### REQUIRED WORK
Narrow the data below down to the lines containing "agent".

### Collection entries

------------------------------------------------------------

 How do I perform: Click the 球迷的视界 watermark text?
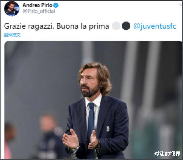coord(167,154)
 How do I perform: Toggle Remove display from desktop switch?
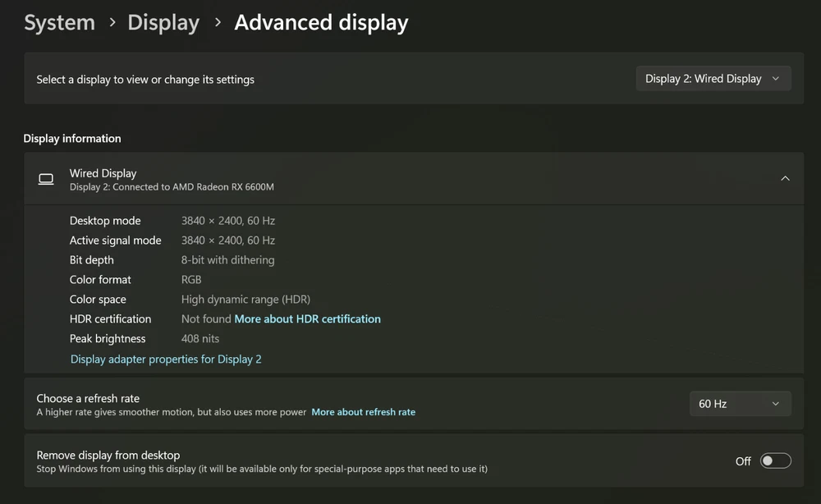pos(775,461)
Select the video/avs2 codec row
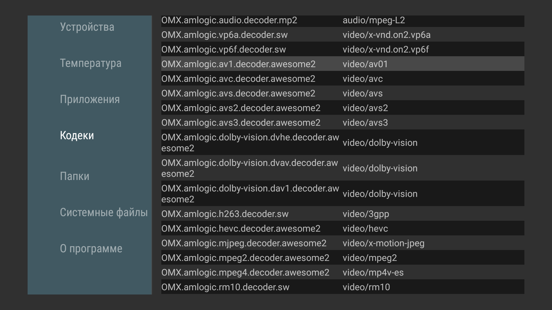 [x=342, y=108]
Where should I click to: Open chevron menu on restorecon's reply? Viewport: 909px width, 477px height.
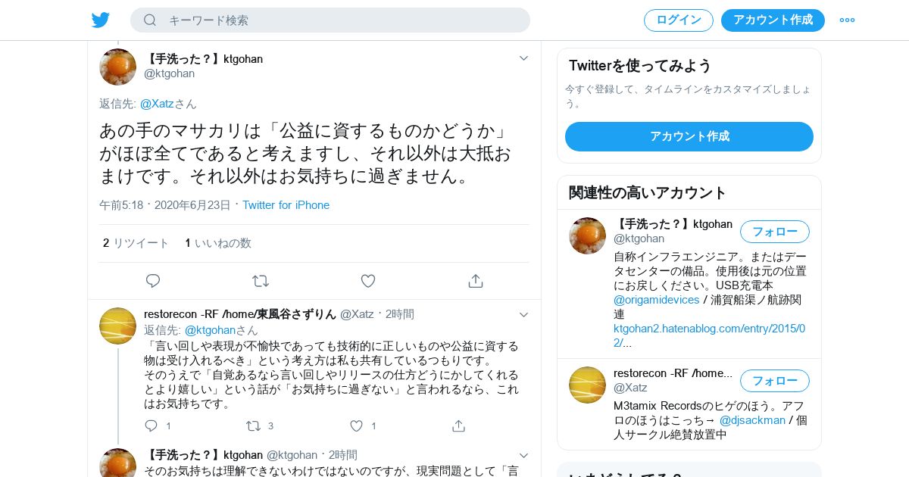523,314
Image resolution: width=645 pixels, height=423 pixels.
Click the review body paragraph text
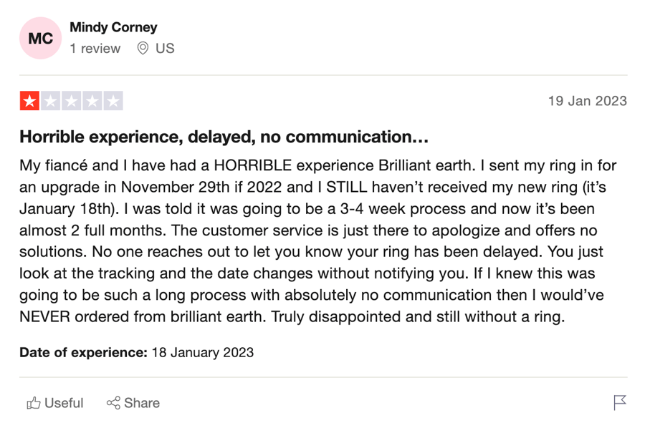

------------------------------------------------------------

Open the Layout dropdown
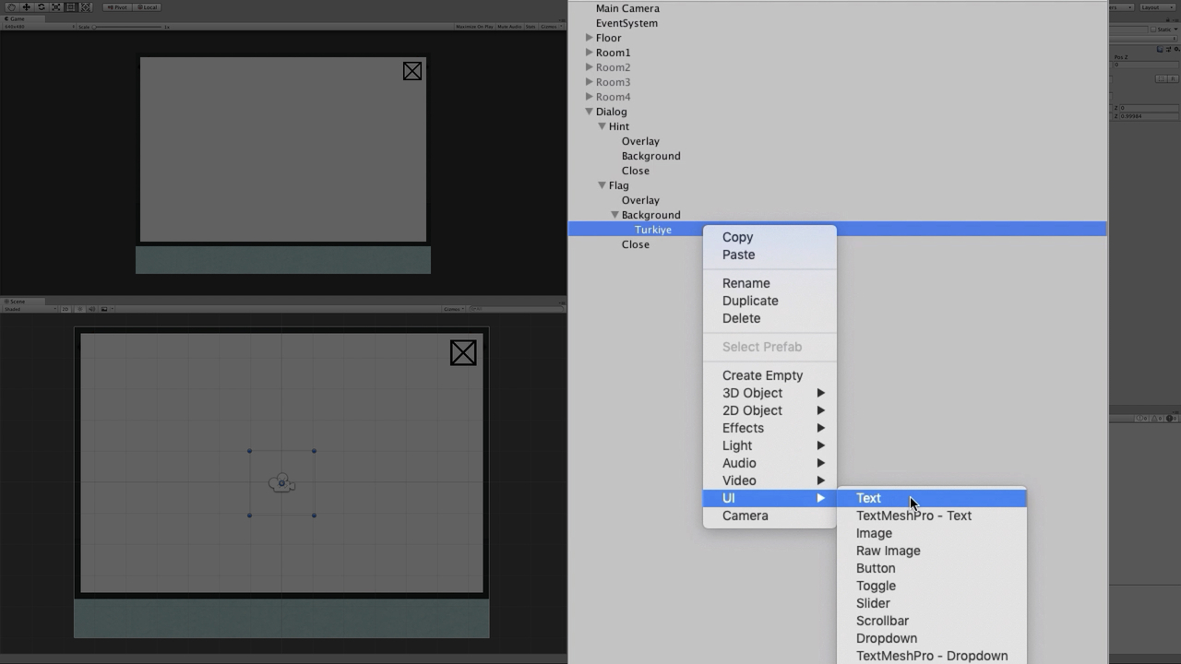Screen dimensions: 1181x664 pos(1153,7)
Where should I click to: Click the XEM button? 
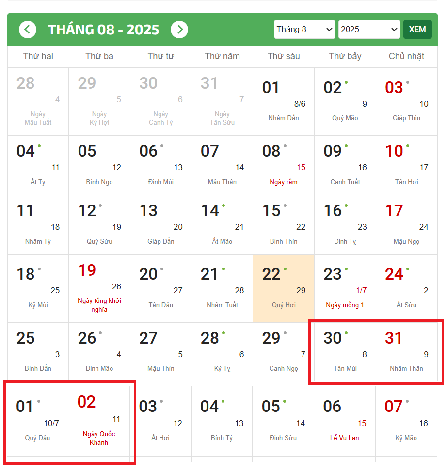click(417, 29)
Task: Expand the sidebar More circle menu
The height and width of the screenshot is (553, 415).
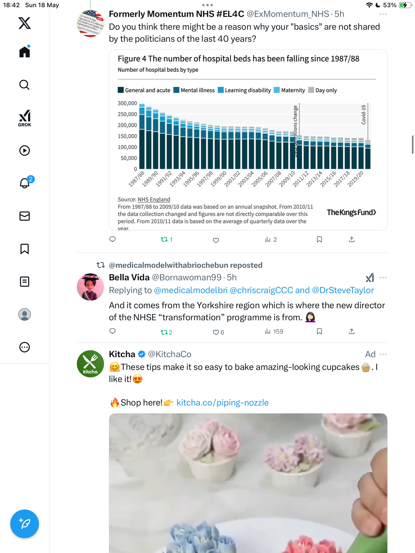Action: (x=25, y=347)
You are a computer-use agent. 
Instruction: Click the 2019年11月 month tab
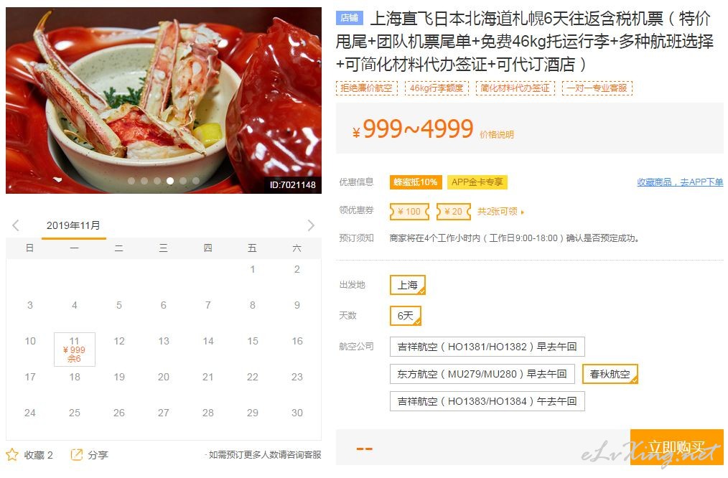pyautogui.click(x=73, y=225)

------------------------------------------------------------

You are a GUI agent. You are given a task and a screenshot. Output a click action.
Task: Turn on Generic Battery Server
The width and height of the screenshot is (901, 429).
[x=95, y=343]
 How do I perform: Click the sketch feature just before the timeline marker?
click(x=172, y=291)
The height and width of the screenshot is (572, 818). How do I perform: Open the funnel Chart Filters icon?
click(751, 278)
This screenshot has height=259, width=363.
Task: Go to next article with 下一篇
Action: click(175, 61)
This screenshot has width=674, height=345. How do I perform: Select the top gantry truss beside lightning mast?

------------------------------------------------------------

### RESPONSE TO THIS TASK
You are a computer-use agent. 
You are a GUI agent. You are given a task and a screenshot. Output a click action.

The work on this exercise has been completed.